[EXERCISE TASK]:
Copy the material between the lines containing "Click the support icon at the bottom" and "Action: pos(8,144)", inclusive, with the requests kept in. Raise every coordinate in the answers by 59.

[RECORDS PROVIDED]:
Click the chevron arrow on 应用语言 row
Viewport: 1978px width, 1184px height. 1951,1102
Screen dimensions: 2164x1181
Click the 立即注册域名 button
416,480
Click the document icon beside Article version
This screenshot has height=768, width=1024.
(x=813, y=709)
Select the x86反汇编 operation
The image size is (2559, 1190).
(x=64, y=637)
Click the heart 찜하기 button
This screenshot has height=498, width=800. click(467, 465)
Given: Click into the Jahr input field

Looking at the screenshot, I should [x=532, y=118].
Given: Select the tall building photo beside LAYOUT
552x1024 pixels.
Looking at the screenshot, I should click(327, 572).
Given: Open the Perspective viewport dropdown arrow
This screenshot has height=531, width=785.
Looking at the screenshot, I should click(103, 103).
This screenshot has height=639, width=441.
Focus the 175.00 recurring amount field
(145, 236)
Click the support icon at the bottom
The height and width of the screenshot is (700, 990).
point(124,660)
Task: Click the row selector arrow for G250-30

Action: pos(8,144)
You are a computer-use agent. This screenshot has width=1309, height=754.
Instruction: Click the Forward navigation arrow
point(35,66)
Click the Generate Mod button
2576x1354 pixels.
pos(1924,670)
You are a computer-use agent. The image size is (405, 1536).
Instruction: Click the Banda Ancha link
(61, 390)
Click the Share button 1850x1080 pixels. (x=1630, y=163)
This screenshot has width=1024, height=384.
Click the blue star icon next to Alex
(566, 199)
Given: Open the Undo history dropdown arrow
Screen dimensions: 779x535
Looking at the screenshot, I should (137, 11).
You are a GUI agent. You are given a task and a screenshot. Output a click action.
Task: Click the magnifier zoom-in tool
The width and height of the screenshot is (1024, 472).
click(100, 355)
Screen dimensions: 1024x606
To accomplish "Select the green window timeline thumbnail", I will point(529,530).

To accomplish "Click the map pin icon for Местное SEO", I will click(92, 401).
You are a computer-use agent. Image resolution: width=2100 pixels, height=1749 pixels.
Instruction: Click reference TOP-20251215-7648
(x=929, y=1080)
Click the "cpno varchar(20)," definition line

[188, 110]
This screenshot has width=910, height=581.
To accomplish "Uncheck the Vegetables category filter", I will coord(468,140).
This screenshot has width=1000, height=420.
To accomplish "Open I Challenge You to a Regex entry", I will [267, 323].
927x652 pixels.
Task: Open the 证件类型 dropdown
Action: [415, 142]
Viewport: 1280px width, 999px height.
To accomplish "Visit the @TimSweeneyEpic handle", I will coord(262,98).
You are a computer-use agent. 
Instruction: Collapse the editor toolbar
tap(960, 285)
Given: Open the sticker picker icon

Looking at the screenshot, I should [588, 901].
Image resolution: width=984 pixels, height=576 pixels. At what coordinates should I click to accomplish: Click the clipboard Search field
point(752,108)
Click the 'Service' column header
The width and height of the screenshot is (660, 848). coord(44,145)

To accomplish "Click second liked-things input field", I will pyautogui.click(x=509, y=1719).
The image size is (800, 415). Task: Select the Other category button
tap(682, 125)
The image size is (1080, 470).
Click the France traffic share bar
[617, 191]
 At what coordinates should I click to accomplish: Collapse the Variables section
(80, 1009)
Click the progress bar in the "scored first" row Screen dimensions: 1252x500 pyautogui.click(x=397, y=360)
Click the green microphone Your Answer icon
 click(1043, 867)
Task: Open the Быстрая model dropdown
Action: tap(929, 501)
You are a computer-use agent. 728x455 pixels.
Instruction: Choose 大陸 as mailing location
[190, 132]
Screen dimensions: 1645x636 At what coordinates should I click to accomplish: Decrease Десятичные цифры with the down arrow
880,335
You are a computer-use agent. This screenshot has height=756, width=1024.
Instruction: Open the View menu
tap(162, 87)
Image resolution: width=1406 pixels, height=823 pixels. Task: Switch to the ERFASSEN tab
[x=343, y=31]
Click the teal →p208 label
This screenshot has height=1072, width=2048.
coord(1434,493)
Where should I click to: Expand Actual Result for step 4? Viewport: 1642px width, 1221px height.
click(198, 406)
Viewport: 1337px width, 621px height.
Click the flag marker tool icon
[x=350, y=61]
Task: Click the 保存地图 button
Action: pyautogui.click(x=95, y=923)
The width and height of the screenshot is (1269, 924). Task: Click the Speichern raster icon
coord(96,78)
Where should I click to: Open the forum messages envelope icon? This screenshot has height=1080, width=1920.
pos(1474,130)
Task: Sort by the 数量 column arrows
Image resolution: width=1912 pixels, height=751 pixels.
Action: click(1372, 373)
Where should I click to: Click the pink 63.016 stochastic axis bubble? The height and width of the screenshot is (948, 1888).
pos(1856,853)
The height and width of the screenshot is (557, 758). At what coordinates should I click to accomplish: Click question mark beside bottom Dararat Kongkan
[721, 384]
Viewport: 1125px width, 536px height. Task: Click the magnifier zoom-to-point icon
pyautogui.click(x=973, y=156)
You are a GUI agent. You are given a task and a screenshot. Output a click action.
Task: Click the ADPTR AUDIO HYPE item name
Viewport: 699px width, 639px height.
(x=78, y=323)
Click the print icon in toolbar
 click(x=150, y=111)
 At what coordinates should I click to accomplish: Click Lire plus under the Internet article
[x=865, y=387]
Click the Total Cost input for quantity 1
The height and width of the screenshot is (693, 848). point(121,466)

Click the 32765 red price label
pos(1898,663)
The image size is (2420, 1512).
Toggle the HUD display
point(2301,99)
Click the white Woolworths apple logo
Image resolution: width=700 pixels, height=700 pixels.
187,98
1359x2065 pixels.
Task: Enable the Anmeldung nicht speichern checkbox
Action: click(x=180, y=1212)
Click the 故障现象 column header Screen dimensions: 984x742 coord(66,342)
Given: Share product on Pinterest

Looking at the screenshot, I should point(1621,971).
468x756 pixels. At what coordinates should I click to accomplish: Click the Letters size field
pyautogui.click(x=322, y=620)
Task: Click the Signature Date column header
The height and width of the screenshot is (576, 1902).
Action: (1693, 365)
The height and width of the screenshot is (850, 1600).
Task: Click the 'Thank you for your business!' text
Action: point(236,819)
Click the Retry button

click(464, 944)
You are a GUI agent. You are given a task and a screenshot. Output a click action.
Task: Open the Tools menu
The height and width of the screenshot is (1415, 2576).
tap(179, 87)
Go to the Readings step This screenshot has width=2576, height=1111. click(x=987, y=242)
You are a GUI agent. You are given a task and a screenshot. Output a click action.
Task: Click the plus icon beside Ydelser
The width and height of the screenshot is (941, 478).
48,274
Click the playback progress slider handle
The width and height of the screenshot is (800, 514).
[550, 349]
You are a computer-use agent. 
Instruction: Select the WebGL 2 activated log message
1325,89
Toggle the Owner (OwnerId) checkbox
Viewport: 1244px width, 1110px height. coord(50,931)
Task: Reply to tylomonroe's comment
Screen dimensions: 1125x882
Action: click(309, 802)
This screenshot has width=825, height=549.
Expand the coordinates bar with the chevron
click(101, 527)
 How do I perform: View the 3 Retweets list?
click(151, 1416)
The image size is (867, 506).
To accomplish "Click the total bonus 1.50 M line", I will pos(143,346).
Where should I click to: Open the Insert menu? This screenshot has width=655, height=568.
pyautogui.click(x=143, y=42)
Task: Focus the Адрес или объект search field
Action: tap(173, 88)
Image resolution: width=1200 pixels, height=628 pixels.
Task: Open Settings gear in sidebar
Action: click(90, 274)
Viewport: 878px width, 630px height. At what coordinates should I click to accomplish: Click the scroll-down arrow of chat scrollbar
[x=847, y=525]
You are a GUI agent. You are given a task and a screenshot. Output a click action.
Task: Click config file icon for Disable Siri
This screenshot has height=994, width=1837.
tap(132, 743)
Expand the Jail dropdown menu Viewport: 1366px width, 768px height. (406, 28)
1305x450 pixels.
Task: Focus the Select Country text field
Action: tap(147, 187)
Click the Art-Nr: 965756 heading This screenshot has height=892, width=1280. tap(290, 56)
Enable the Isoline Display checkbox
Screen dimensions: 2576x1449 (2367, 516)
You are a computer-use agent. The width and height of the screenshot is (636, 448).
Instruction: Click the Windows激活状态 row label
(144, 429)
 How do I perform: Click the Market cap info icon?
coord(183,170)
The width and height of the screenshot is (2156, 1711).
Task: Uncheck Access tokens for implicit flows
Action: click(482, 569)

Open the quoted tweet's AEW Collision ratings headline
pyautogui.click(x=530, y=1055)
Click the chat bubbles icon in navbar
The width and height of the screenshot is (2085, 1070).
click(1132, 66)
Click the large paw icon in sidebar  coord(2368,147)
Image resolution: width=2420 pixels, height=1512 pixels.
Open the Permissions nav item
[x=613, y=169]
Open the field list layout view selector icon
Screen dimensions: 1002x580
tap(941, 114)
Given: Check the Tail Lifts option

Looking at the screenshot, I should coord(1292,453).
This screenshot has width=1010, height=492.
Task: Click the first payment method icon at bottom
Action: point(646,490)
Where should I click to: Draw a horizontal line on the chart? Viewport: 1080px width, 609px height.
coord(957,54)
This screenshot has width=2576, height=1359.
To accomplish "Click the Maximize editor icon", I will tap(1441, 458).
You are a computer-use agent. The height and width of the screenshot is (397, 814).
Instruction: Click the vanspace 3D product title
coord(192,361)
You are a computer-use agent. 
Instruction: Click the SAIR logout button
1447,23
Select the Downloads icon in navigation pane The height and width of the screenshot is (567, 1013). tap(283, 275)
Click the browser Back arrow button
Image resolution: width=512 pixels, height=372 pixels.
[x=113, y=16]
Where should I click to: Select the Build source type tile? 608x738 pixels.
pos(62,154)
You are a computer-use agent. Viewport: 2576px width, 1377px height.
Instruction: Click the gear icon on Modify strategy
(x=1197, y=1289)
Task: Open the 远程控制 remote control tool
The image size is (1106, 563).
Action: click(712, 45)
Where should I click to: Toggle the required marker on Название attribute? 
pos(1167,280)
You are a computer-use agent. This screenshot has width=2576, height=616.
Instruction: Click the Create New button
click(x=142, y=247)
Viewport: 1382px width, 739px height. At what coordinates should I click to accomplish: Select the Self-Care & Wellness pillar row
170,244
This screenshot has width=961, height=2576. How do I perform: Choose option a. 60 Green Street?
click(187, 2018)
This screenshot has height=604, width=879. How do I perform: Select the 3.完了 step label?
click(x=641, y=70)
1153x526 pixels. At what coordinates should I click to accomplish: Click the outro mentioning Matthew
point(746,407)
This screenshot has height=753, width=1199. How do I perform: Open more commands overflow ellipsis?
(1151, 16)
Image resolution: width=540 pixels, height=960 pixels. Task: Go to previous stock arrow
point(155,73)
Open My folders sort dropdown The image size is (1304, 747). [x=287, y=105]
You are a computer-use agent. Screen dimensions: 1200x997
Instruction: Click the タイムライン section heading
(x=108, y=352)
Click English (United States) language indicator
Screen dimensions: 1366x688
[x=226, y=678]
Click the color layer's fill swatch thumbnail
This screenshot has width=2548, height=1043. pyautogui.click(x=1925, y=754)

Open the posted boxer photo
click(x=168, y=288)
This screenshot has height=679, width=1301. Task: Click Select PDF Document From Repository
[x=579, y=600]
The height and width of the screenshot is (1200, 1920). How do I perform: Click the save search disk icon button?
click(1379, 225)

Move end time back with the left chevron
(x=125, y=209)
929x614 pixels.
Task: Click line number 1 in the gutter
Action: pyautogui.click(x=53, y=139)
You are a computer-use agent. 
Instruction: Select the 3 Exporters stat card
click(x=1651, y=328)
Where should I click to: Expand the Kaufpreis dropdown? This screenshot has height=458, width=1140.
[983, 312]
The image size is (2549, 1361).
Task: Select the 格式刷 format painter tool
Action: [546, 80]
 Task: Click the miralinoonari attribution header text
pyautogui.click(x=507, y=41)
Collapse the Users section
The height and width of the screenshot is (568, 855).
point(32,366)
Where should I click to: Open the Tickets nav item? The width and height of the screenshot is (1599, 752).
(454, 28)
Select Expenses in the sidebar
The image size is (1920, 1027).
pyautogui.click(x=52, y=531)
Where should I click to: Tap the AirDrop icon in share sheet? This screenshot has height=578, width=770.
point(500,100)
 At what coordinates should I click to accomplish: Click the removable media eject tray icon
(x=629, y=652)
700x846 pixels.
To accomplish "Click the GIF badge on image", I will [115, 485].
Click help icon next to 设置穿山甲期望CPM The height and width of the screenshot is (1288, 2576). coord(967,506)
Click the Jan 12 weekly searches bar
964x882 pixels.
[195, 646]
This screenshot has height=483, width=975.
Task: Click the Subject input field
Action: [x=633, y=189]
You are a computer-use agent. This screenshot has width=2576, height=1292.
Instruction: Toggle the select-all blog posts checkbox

[WRITTEN RESPONSE]:
Click the support icon at the bottom
The height and width of the screenshot is (700, 990).
point(183,719)
Task: Click the row selector arrow for G250-30

Action: pos(67,203)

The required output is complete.